» **Exercise directions**
Retype the lines of the listing between the line containing "Task: Click the VfB Stuttgart crest icon" and the line containing "Looking at the screenshot, I should (693, 19).", inclusive, reproducing them exactly.

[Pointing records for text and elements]
start

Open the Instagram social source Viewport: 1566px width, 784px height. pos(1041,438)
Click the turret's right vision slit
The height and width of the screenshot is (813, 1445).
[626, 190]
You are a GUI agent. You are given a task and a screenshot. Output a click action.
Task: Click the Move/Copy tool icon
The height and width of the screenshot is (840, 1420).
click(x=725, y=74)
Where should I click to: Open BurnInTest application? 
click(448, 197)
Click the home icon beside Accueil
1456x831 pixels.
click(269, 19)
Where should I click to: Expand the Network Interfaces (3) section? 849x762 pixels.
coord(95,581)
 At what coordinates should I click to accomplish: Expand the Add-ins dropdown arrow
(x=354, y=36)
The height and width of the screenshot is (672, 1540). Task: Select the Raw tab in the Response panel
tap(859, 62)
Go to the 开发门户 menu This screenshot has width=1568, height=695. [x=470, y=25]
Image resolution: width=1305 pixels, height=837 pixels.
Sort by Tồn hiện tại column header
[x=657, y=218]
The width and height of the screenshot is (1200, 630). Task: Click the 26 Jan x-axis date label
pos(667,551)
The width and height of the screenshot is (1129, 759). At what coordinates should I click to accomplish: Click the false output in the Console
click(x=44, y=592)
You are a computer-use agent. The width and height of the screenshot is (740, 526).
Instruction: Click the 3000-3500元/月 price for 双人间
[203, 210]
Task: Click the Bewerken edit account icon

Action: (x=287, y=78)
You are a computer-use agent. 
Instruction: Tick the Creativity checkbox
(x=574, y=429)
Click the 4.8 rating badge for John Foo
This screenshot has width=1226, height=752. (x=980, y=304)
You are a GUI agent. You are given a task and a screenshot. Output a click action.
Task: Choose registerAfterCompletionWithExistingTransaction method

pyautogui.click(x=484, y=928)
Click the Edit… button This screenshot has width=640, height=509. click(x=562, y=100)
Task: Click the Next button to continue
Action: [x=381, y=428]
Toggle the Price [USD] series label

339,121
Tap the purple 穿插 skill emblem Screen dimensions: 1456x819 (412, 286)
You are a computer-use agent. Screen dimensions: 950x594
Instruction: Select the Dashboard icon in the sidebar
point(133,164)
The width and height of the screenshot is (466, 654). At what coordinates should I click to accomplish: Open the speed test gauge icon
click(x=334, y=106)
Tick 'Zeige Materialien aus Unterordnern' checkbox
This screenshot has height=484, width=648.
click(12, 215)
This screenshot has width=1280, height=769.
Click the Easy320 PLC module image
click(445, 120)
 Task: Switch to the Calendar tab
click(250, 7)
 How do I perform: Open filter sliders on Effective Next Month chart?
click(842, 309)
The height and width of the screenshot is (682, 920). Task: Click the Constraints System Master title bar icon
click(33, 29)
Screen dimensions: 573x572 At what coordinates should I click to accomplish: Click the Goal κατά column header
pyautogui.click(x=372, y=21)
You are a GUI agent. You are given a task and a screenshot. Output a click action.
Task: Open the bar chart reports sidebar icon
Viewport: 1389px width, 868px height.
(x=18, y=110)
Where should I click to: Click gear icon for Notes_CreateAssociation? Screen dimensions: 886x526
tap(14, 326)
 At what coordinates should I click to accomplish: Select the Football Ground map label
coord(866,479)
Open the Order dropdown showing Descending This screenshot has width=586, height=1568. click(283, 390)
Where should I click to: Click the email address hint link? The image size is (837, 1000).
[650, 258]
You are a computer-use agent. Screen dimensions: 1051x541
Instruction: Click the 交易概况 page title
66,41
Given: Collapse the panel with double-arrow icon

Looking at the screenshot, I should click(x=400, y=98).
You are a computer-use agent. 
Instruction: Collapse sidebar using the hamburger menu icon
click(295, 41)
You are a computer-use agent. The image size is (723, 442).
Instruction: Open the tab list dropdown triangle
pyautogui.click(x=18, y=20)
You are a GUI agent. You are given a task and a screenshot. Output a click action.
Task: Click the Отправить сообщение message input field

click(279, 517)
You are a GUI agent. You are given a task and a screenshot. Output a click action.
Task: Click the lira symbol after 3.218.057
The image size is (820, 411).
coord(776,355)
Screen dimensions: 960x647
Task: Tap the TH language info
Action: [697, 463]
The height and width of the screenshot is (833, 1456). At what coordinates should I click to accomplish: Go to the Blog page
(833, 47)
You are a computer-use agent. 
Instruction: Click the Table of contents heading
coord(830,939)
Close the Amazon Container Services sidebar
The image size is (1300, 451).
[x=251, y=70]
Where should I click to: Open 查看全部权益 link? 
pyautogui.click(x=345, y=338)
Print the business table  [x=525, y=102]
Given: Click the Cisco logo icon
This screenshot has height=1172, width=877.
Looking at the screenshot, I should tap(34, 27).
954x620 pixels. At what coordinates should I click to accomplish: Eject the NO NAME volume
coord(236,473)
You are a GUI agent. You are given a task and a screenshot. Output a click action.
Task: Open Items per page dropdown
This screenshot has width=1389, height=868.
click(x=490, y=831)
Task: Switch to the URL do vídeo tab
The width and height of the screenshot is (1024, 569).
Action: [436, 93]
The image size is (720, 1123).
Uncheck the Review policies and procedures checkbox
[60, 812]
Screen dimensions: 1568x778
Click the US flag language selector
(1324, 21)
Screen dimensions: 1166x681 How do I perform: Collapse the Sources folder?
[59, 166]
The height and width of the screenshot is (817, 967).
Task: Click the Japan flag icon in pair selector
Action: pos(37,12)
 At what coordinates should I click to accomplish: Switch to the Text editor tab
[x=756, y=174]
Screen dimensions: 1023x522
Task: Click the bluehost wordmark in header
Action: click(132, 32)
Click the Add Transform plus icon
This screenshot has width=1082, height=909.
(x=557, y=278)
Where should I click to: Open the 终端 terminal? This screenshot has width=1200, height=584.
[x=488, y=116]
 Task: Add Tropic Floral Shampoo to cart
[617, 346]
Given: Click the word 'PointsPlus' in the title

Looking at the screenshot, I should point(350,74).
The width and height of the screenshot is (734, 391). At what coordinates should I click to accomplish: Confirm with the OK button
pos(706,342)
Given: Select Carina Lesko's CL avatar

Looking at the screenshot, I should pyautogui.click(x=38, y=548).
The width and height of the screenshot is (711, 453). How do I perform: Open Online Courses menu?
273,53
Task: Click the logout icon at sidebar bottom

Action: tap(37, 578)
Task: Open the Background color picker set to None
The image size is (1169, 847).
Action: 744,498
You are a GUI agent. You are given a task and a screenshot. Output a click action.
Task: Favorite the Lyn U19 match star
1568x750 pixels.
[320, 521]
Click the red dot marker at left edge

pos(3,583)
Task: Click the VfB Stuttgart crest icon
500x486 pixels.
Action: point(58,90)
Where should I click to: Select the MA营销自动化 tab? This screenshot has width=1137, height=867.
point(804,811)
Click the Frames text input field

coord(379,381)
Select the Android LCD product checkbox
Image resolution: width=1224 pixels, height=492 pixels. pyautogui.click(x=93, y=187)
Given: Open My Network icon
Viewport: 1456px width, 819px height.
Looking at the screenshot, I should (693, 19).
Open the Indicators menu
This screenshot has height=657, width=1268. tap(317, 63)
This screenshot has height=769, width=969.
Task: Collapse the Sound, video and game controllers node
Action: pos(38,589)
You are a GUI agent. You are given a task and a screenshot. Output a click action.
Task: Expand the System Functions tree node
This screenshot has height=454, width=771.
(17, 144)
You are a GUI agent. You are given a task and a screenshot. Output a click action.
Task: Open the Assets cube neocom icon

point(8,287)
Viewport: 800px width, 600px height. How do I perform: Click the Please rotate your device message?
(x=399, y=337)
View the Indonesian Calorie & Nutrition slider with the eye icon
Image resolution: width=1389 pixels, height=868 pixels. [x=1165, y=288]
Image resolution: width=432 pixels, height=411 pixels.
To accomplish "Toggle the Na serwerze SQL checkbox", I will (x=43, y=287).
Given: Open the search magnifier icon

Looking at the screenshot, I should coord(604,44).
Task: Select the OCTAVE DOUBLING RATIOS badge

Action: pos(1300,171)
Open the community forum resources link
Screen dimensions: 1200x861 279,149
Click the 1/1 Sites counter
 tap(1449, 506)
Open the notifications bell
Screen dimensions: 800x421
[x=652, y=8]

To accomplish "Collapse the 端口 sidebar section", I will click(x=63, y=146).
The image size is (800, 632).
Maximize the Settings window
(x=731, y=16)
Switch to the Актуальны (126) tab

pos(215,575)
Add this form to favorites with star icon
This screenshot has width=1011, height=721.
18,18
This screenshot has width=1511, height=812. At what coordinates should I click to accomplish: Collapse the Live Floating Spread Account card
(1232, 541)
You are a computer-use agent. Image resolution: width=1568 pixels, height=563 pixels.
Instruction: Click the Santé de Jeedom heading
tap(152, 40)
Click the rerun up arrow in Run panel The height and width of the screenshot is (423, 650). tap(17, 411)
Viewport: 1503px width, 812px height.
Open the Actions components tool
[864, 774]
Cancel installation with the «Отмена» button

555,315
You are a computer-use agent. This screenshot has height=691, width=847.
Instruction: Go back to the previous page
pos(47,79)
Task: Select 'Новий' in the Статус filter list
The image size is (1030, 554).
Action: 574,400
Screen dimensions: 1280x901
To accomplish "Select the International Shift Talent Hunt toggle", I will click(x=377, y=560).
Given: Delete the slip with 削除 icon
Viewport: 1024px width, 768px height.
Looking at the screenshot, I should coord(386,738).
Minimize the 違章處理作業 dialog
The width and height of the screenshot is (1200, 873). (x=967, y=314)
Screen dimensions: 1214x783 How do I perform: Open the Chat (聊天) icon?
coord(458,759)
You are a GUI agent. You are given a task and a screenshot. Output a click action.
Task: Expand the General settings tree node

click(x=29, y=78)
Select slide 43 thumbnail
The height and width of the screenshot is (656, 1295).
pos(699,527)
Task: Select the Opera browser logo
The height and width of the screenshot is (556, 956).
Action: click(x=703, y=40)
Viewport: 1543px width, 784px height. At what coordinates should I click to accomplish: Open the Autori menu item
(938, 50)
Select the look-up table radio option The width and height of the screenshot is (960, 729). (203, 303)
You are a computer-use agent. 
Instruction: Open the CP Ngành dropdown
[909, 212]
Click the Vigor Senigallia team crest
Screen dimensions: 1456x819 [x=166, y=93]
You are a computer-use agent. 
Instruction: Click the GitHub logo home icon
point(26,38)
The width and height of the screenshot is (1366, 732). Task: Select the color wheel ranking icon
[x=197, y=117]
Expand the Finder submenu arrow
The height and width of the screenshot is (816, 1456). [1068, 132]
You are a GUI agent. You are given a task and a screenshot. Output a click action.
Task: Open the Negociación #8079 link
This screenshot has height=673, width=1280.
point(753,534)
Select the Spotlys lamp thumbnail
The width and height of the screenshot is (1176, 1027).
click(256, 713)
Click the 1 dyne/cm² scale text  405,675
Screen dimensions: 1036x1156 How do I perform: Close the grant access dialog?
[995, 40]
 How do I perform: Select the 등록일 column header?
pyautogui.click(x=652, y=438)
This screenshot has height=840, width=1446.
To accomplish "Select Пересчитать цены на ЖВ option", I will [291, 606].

end

» **Solved problem**
Task: Click the VfB Stuttgart crest icon
500x486 pixels.
Action: point(58,90)
Where should I click to: Select the MA营销自动化 tab? This screenshot has width=1137, height=867.
point(804,811)
Click the Frames text input field

coord(379,381)
Select the Android LCD product checkbox
Image resolution: width=1224 pixels, height=492 pixels. pyautogui.click(x=93, y=187)
Given: Open My Network icon
Viewport: 1456px width, 819px height.
Looking at the screenshot, I should (693, 19).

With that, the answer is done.